On a daily basis, LNG feedgas was on track to hit a record 16.5 bcfd on Thursday, topping the prior all-time daily high of 16.4 bcfd on Wednesday.

The LNG daily feedgas record occurred as flows to Venture Global’s 3.2-bcfd Plaquemines LNG export plant under construction in Louisiana were on track to hit record highs of 1.6 bcfd from Wednesday to Friday.

The U.S. became the world’s biggest LNG supplier in 2023, surpassing Australia and Qatar, as surging global prices fed demand for more exports, due partly to supply disruptions and sanctions linked to Russia’s 2022 invasion of Ukraine.

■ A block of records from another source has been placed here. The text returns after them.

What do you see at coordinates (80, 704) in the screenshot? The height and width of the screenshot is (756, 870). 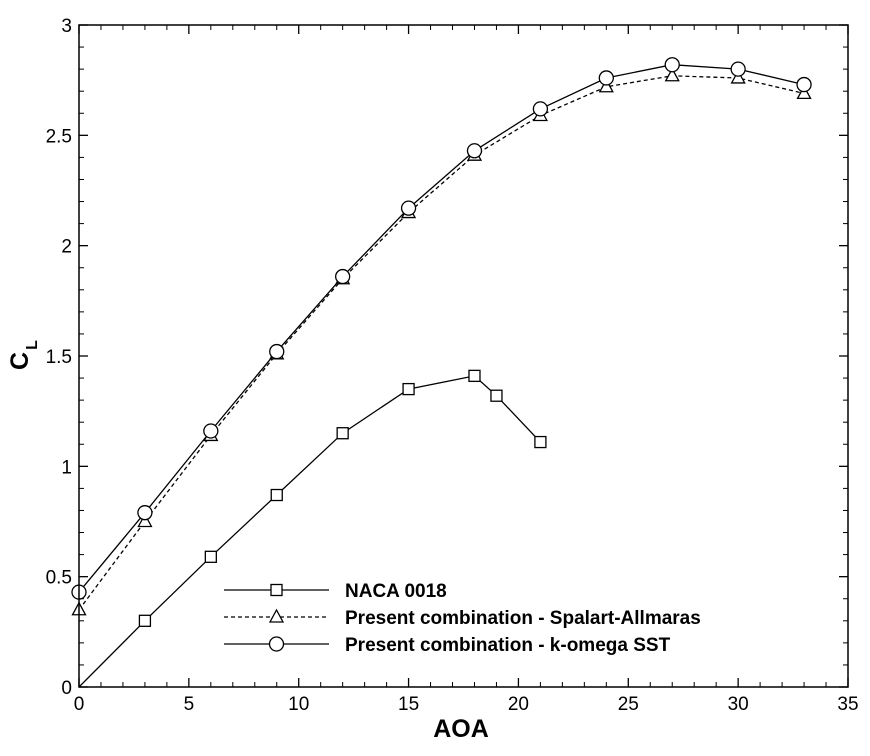 I see `x-tick-label: 0` at bounding box center [80, 704].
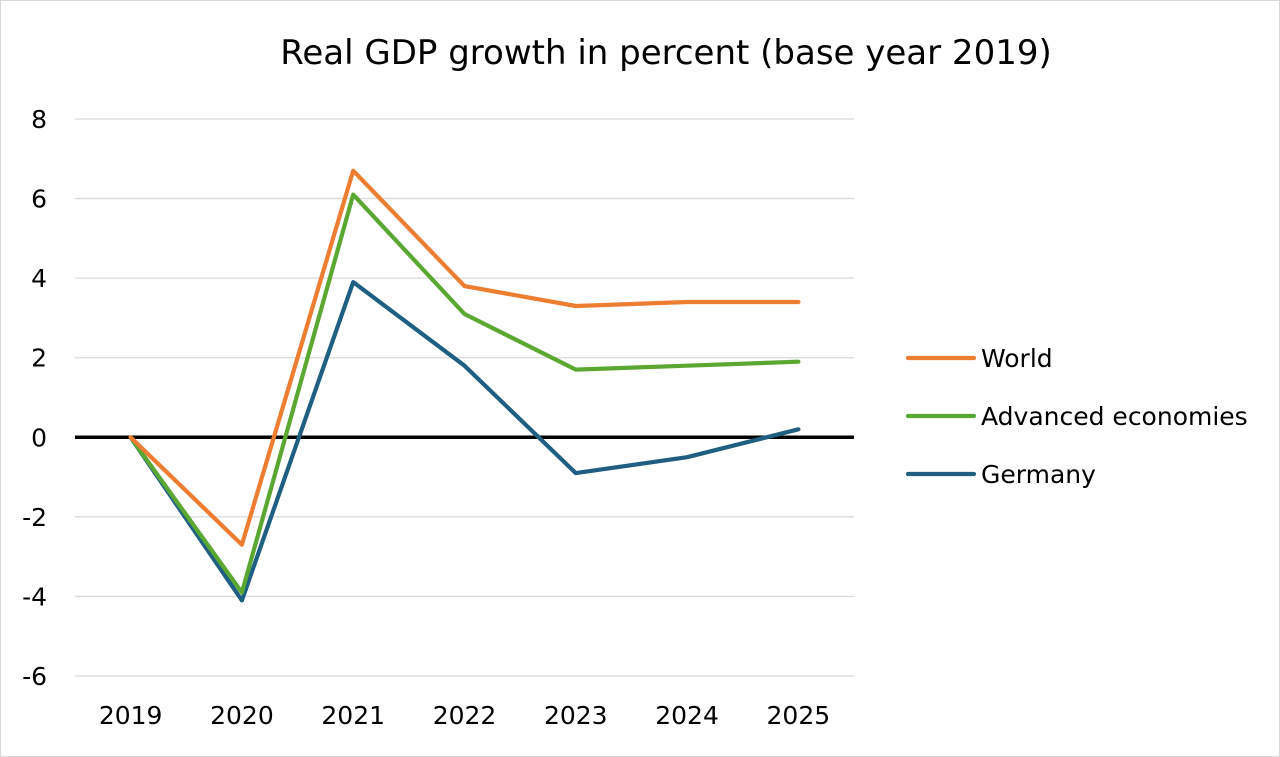  Describe the element at coordinates (34, 596) in the screenshot. I see `y-tick-label: -4` at that location.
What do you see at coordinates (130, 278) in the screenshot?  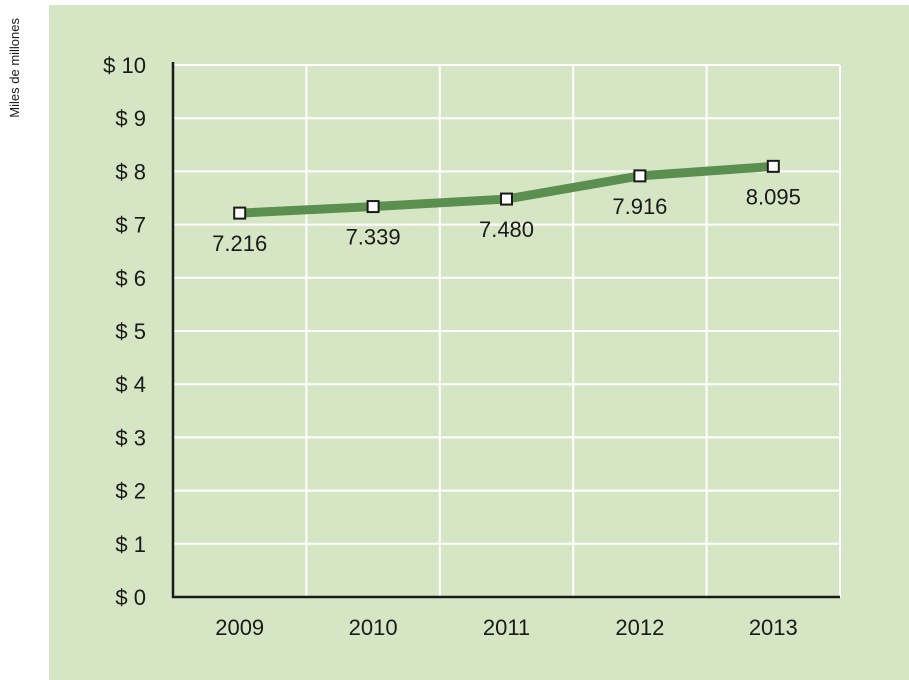 I see `y-tick-label: $ 6` at bounding box center [130, 278].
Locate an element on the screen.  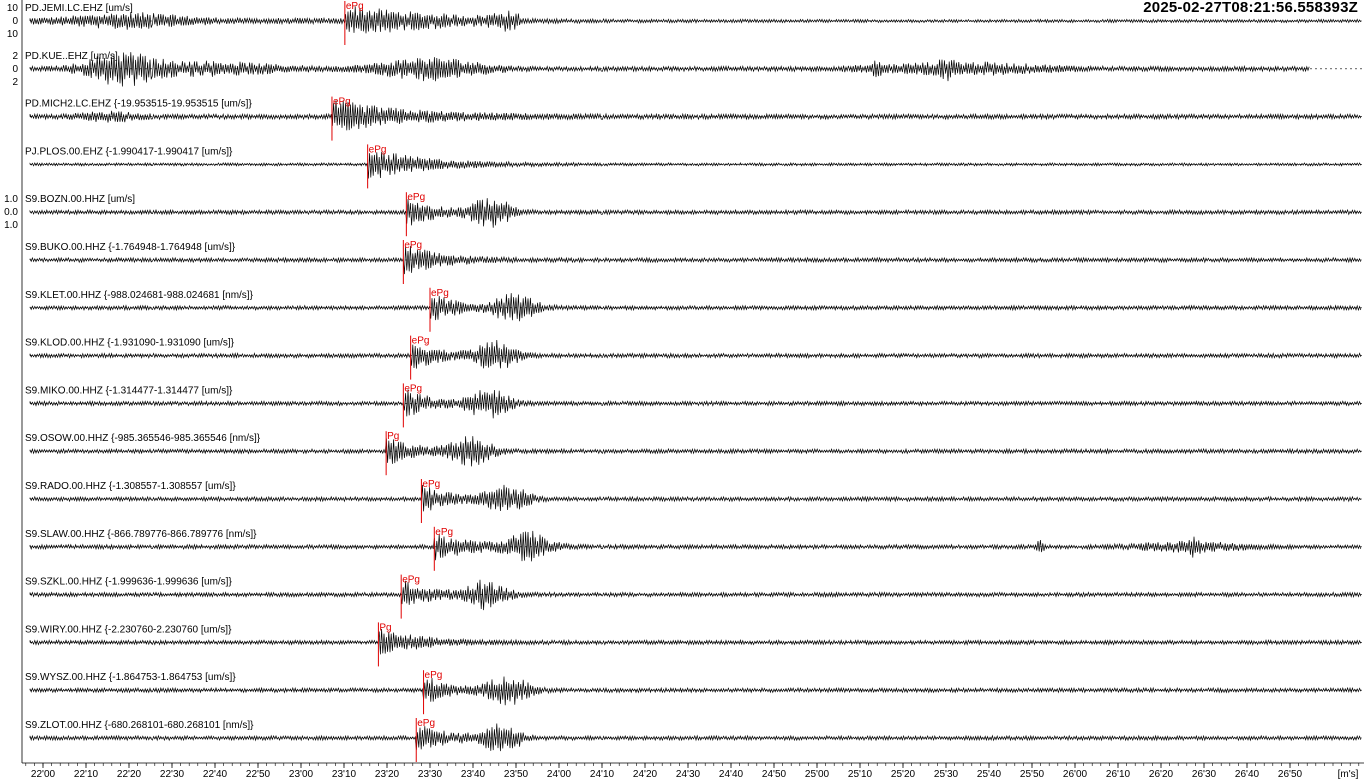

Gas was trading at around $15 per mmBtu at the Dutch Title Transfer Facility (TTF) benchmark in Europe and $14 at the Japan Korea Marker (JKM) benchmark in Asia.

Despite efforts by U.S. President Donald Trump to end the war in Ukraine, which some analysts say could free up some Russian energy exports, the European Union said it will seek more gas from countries including the U.S. to replace Russian supplies, and expand renewable energy faster to cut its overall reliance on the fuel.

The EU has pledged to quit Russian fossil fuels by 2027 in response to Moscow’s invasion of Ukraine.